(Dataset entries Opens)

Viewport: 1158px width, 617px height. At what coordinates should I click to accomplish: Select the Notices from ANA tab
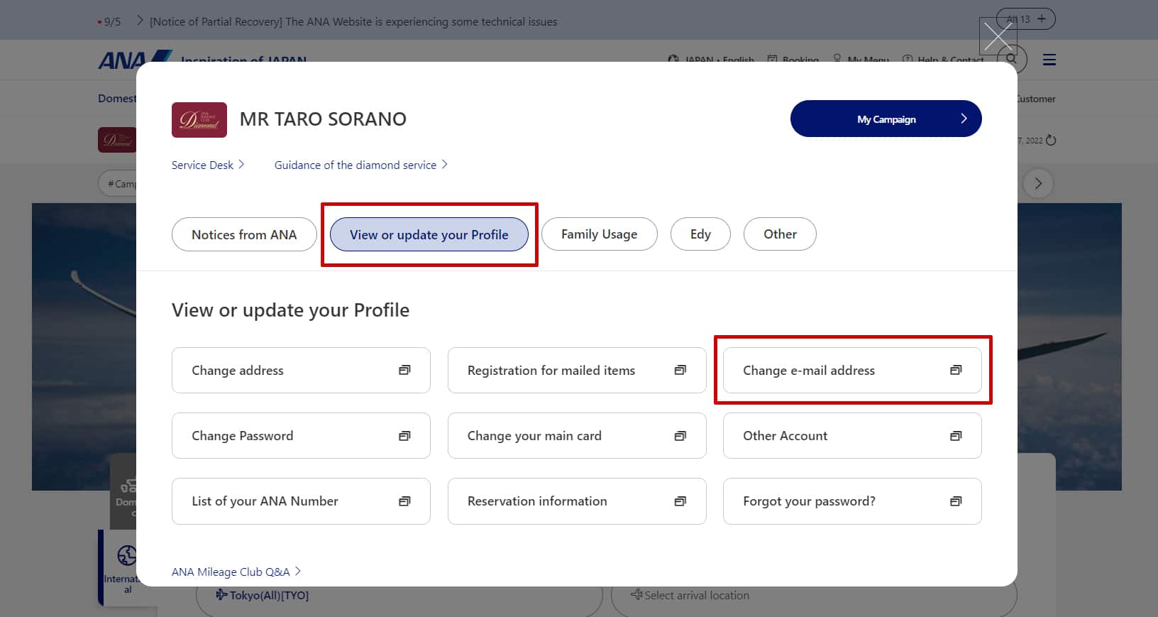(x=244, y=234)
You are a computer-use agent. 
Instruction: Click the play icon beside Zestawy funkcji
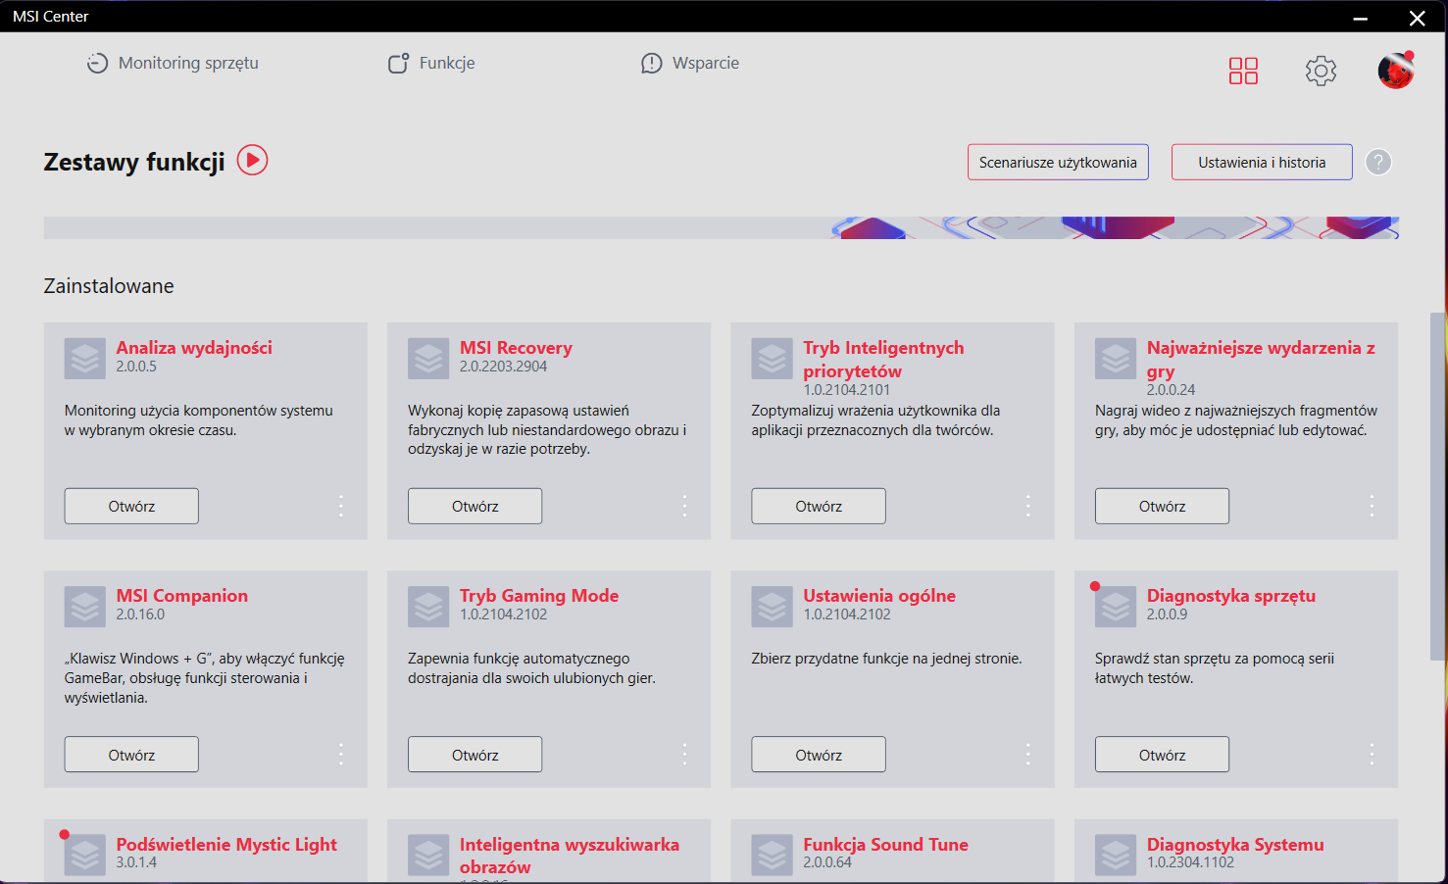point(252,160)
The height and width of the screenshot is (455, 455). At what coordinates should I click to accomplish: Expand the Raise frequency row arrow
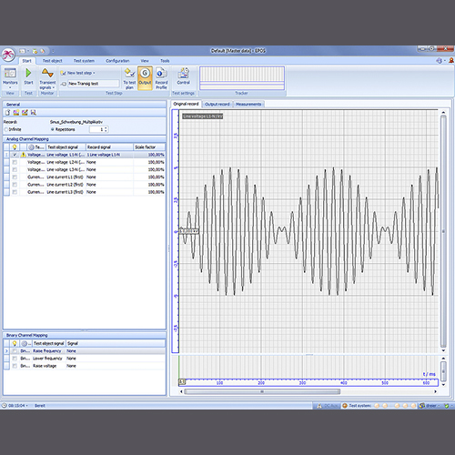click(6, 351)
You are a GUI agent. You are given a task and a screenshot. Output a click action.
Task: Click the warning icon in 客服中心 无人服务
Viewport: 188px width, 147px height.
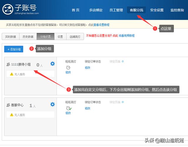[x=12, y=115]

(Dataset entries Closes)

Goal of the exercise >> Please reproduce the records above exactly and leave any picture behind.

Output of the exercise >>
Viewport: 1158px width, 617px height. At what coordinates should I click to accomplish: Select the Notices from ANA tab
(x=244, y=234)
You are a computer-use agent. 
Instruction: Click the play icon beside Zestawy funkcji
point(252,160)
The height and width of the screenshot is (455, 455). At what coordinates should I click to accomplish: Expand the Raise frequency row arrow
click(6, 351)
You are a GUI agent. You are given a task and a screenshot. Output a click action.
Task: Click the warning icon in 客服中心 无人服务
Viewport: 188px width, 147px height.
[x=12, y=115]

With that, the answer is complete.